Helm is located at 1303 N. Fifth St. in Philadelphia.

Helm is located at 1303 N. Fifth St. in Philadelphia.

by Sam Gugino

Chestnut Hill Food writer Sam Gugino travels the area looking for the best BYOBs and suggests the best wines for them.

If you are nostalgic for those thrilling days of Philadelphia’s restaurant renaissance (which means you’re probably north of 60), take a trip to Helm in Kensington. (A new Helm just opened in South Philly.) Just as the Black Banana and Lickety Split pioneered storefront dining in the desolation of South Street 40 years ago, Helm is breaking new ground on a street where razor wire is a major design feature. (However, some 500 housing units are in the works.)

Helm’s decor is somewhere between plain and distressed with hard surfaces that don’t invite serious conversation. The restaurant doesn’t have the mismatched flatware and china of Astral Plane but it does have blackboard menus; this time in Technicolor and large enough to dominate the room. Kudos for our waitress, who made our heads spin by describing in great detail all the dishes listed in less time than it takes to say “Still or sparkling water?” (Speaking of which, the tap water was awful.)

The waitstaff garb is as eclectic as the menu with short shorts and a tank top at one end and at the other a three-piece suit topped with a “Peeky Blinders” haircut.
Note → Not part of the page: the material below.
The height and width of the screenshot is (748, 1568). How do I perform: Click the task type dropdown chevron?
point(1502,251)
Regardless of their attire, the staff does a good job impersonating the Golden State Warriors with everybody helping each other. So you’re not very far from an assist.
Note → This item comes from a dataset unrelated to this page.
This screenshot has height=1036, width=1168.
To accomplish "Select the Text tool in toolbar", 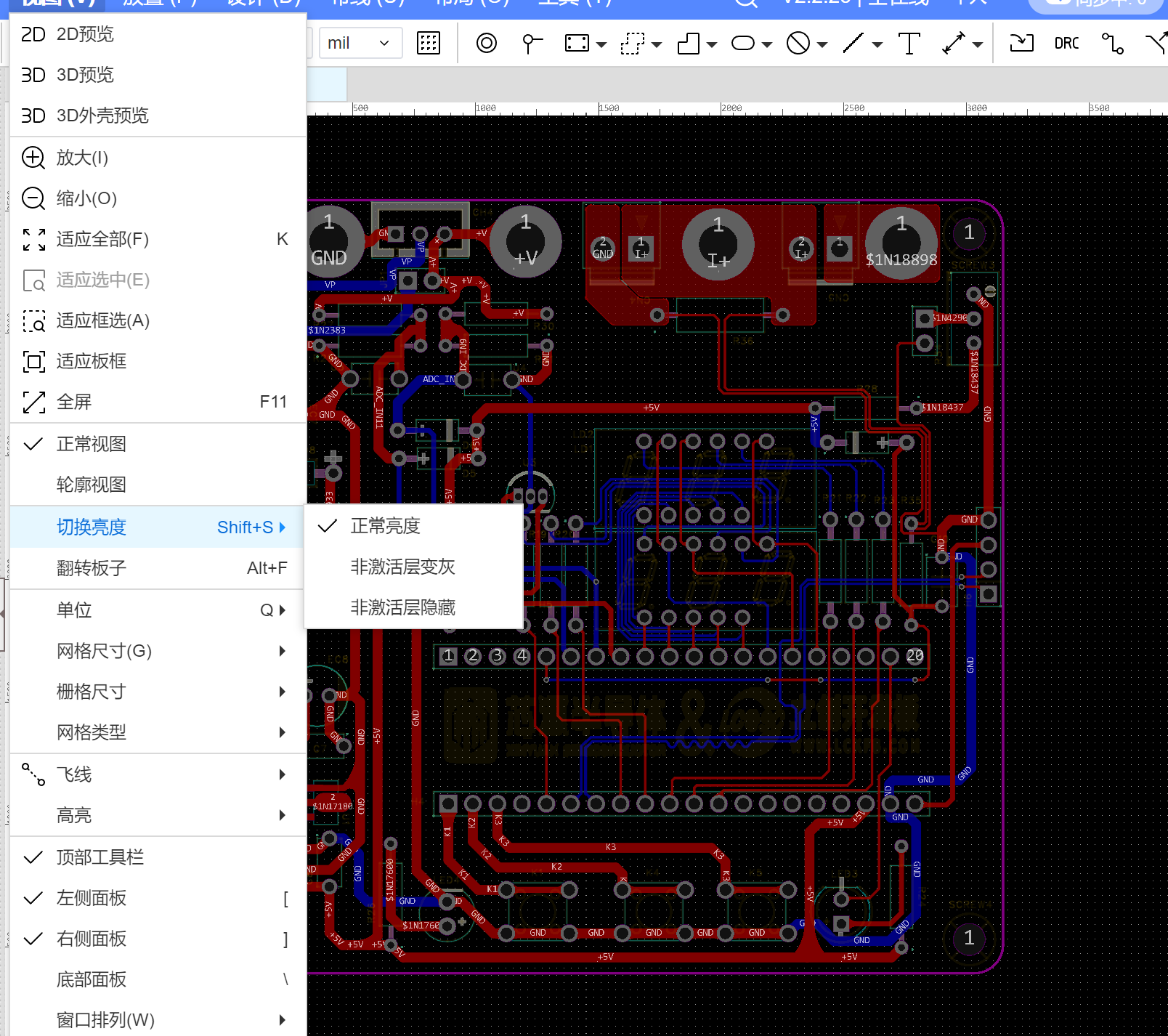I will (909, 43).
Some of the best bread you’ll ever eat in a restaurant, the nutty and sweet Genzano loaf from High Street on Market, comes with homemade butter delivered at room temperature, so you don’t have to batter your bread with a knife. After that, it’s a mixed bag with an overarching cavil that some dishes can be overwrought.
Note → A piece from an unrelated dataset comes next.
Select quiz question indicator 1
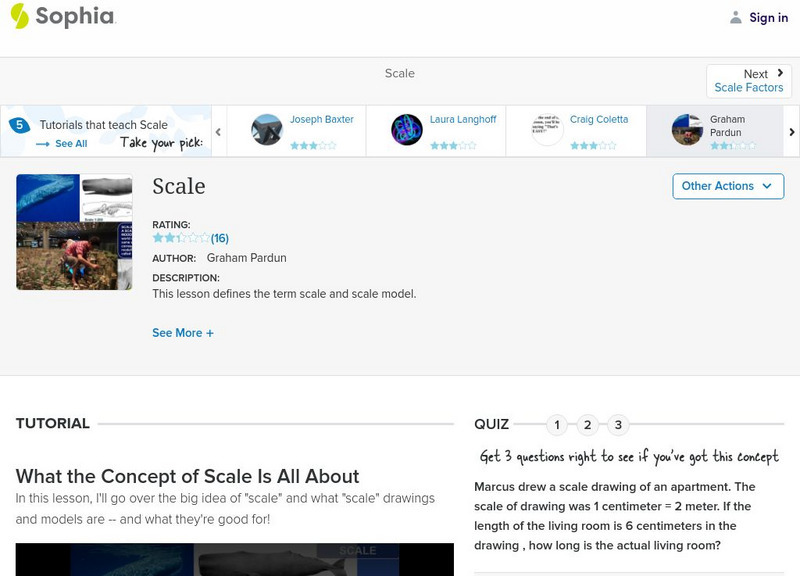Viewport: 800px width, 576px height. click(x=556, y=424)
A mussel appetizer with cauliflower (yes, cauliflower, again) was more like cauliflower with mussels because the shelled bivalves got a bit lost in the mix. However, I liked the combination of flavors, textures and colors (including a pea green oregano aioli), though not as much as the exceptional broth. (Ask for a spoon or more bread. And keep both because you’ll need them for the terrific broth that comes with the cod entree.)

Curried pea ravioli was nicely presented, the pasta tender, but the filling much blander than the description would have you believe. Nor was it saved by the goat cheese infused beurre blanc.

Cod poached in olive oil was as luxurious as it sounds, surrounded by elements that evoke a Mediterranean spirit including a brandade made with sunchokes. And another heavenly broth. However, the lamb done two ways was a puzzle. The loin was perfectly cooked medium rare and looked great but was surprisingly insipid. Somewhat better was an accompanying lamb sausage. Sherry vinegar gave a tang to button mushrooms, which provided a welcome contrast.

The only side dish offered –a spicy and soulful chickpea and sausage concoction suffused with roasted peppers –was satisfying enough to be an entree.

Among the few dessert offerings was a gateau Basque, which had a lovely, tender crust, but needed more sweetening. Chocolate custard, which tasted a lot better than it looked, was sprinkled with a crumble of buckwheat shortbread.

Finally, before I give wine recommendations, Helm provides glasses in a variety of sizes. So, if you’re bringing a monster red that needs room to breath, ask for the jumbo stemware.

Helm, 1303 N. Fifth St., Philadelphia, 215-309-2211, helmphilly.com. Tuesday-Thursday 5 – 10 pm, Friday & Saturday, until 10:30 pm. Reservations and major credit cards accepted. Appetizers, $11-$15, entrees, $20-$24.

Wines

Why drink Australian wines with the new American food at Helm? Because they are the most like American wines, primarily those from California, especially the reds. There is more choice among Aussie reds than whites, including Oliverhill Red Silk Shiraz Mclaren Vale 2013 (Code: 49615, $16.99), which was rich but not jammy even though it has 15 percent alcohol. The less potent Woop Woop Shiraz Australia 2014 (Code: 49690, $10.99) opens up with time and is a great value. Also consider Dr Angove Red Blend South Australia 2013 (Code: 72576, $11.99) a ripe mix of Shiraz, Grenache, and Petite Verdot

Among white wines, try Leeuwin Art Series Riesling Australia Estate 2014 (Code: 72580, $17.99) with difficult seafood or vegetables (like the mussels and cauliflower). It initially appears austere but matches up nicely with a variety of dishes. Wirra Wirra Scrubby Rise White Blend Adelaide 2014 (Code: 72657, $13.99), a delicious mix of Sauvignon Blanc, Semillon, and Viognier, is also quite versatile.